# Lesetext
□ □ □
Es machte mich glücklich, wenn meine Überredungskünste eine alte Dame dazu brachten, ihr Haus hinter dem aufgeweichten Damm zu verlassen und in das Rettungsboot der DLRG einzusteigen. Erschöpft ins Bett zu fallen, nachdem ich Dutzende von Doppelstockbetten aufgebaut und Kilometer von Stromleitungen verlegt hatte, war herrlich! Es befriedigte mich, einen Streit zwischen verkrachten DRK-Helfern aus Düsseldorf und Duisburg geschlichtet zu haben. Es machte Spaß, für die frustrierten Helfern des THW, die fernab von jeder Zivilisation im Rohbau eines AKW fest saßen, quasi als Sozialstation tätig zu werden, indem ich Kontakt zu ihren wütenden Arbeitgebern herstellte, die gar nicht verstanden, warum ihre Mitarbeiter nicht mehr in Bayern hauptberuflich arbeiteten, sondern in Sachsen-Anhalt ehrenamtlich Bötchen fuhren.
Mir liefen die Tränen, als ich einfach aus einer Laune heraus an einem Sonntag auf dem Rückweg von der AKW-Ruine an einem Gottesdienst in Stendhal teilnahm und die Pastorin alle Helfer in Uniform danach zu Kaffee und Kuchen einlud. Tags drauf sah ich bei McDonalds, dass es dort Leute gab, die ein „Helfermenü“ bezahlten, ohne etwas ausgehändigt zu bekommen. Als ich meinen Hamburger in Empfang nahm, durfte ich nicht bezahlen, weil sich die dankbaren Einheimischen und der McDonalds-Chef darauf verständigt hatten, dass die aus dem ganzen Bundesgebiet angereisten ehrenamtlichen Helfer hier kostenlos essen durften. Tief zufrieden mit meinen Leistungen – und etwas beschämt angesichts der übermäßigen Dankbarkeit – kehrte ich nach dem Hochwassereinsatz zurück.
□ □ □
# Aufgabe 1
Wozu lud die Pastorin in Stendhal laut Lesetext die Helfer in Uniform nach dem Gottesdienst ein?
# Aufgabe 2
Schreib aus dem Lesetext alles von „Es machte mich“ bis hinunter zu „ehrenamtlich Bötchen fuhren.“ ab.
# Aufgabe 3
Erkläre anhand des Lesetextes, warum bei McDonalds für den Hamburger nicht bezahlt werden durfte.

# Rohdaten
□ □ □
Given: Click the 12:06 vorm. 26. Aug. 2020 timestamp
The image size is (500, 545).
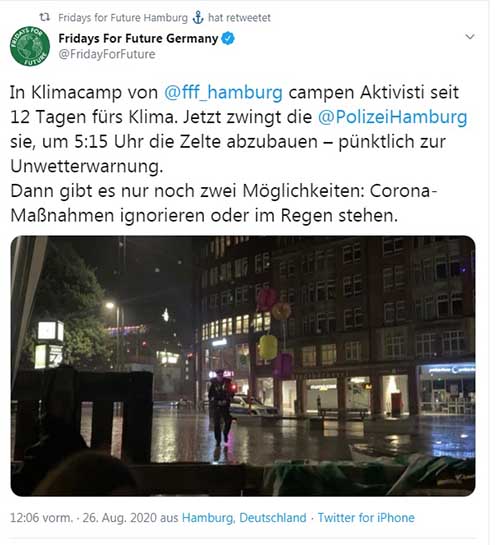Looking at the screenshot, I should click(x=83, y=518).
□ □ □
# Ergebnis 1
Zu Kaffee und Kuchen.

# Ergebnis 2
Es machte mich glücklich, wenn meine Überredungskünste eine alte Dame dazu brachten, ihr Haus hinter dem aufgeweichten Damm zu verlassen und in das Rettungsboot der DLRG einzusteigen. Erschöpft ins Bett zu fallen, nachdem ich Dutzende von Doppelstockbetten aufgebaut und Kilometer von Stromleitungen verlegt hatte, war herrlich! Es befriedigte mich, einen Streit zwischen verkrachten DRK-Helfern aus Düsseldorf und Duisburg geschlichtet zu haben. Es machte Spaß, für die frustrierten Helfern des THW, die fernab von jeder Zivilisation im Rohbau eines AKW fest saßen, quasi als Sozialstation tätig zu werden, indem ich Kontakt zu ihren wütenden Arbeitgebern herstellte, die gar nicht verstanden, warum ihre Mitarbeiter nicht mehr in Bayern hauptberuflich arbeiteten, sondern in Sachsen-Anhalt ehrenamtlich Bötchen fuhren.

# Ergebnis 3
Die dankbaren Einheimischen und der McDonalds-Chef hatten sich darauf geeinigt, dass die ehrenamtlichen Helfer dort kostenlos essen durften. Diese Helfer waren aus dem ganzen Bundesgebiet angereist.